First, clone the repo:
git clone https://github.com/deriverylab/nuclearsegmentation.git
Ensure that you have either Anaconda or Miniconda installed.
conda env create -f env/nuc_segment.yml
python setup.py install
pip install -e .
Anytime you run segmentation you should be sure to activate this conda environment by running
conda activate nuc_segment
Total setup should take less than 30 minutes on a standard desktop computer. Note: Due to the variation in GPU types and drivers that users have access to, we are not able to make one environment that will run on all setups. As such, we are only providing a yml file with support for CUDA 11.1 and leaving it to each user to customize it to work on their setups. This customization will involve changing the cudatoolkit and (possibly) the tensorflow version specified in the yml file.
We provide as an example the pipeline to process a raw 3D (xyt) hyperstack. The hyperstack is in the format that our microscope outputs.

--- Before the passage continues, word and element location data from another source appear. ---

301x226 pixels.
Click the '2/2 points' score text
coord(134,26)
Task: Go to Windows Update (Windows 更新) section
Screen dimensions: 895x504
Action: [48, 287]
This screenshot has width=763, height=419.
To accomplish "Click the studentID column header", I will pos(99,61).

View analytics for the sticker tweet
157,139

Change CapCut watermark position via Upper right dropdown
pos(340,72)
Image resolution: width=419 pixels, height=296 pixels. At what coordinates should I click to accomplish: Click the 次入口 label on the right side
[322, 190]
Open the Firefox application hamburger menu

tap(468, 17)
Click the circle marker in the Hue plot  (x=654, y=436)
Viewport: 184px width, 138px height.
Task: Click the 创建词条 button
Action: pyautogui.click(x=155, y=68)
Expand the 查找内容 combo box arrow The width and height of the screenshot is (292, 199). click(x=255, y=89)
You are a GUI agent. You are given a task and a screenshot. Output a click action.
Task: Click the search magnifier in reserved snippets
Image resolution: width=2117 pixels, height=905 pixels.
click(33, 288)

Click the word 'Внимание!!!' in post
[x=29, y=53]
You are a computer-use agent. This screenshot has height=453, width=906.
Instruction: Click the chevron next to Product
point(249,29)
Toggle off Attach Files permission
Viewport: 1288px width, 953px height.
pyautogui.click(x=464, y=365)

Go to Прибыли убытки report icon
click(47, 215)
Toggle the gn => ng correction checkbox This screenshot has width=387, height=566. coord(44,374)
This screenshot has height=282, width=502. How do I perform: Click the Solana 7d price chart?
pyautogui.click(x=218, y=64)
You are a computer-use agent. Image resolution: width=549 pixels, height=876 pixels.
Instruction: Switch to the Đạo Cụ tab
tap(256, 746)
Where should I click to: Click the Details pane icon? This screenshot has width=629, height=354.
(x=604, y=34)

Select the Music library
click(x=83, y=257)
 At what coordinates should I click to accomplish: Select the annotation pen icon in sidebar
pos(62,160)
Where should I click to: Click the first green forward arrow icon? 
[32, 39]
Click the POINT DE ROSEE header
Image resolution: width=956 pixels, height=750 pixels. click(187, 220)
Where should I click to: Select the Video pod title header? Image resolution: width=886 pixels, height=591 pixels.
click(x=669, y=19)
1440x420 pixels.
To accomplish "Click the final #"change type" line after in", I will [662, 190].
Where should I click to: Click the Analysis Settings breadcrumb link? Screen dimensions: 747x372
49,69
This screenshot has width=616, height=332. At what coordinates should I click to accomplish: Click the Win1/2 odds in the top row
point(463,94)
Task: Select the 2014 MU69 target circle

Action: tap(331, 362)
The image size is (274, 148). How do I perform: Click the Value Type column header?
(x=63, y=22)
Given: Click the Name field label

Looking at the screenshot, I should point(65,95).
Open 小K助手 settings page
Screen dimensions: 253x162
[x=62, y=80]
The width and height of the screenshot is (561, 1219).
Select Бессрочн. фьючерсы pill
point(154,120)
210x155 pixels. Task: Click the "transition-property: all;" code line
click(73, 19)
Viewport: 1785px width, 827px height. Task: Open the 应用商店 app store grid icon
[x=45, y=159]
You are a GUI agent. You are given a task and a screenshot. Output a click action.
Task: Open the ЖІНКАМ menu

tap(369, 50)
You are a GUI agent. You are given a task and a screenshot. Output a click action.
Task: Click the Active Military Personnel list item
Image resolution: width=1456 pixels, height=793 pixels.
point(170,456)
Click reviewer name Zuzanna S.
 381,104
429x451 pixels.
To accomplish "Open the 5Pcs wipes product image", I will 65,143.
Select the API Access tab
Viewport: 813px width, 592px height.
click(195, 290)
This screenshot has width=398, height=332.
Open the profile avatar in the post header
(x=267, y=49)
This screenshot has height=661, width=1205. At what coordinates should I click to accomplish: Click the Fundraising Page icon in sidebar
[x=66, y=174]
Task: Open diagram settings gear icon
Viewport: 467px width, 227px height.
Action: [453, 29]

We first need to covert this 4D hyperstack into individual xy images. For this, we use imagej/Fiji. Simply open imagej_macros/split_3dstack.ijm
in imagej and point it to the examples
directory.
We now have a folder, examples/Sequences/
, with individual xy images.
We can now run automated segmentation. In the nuclear_segment conda environment, run (ideally on a GPU):
conda activate nuc_segment
python predict.py --folder examples/Sequences/
This will take a little while, but will output lots of images prefixed "outfile". These can then be recompiled with another imagej macro
open imagej_macros/recompile_sequences.ijm
and point it to examples/Sequences/
This will then generate outfile*.tif files, which have the segmented nuclei.
Often, there are several cells per image, and we therefore want to analyse them separately. There are also sometimes little pieces of wrongly-assigned nuclei. We therefore do some manual separation of the different nuclei. In imagej, we open the segmented files, and crop out each nucleus into a separate file.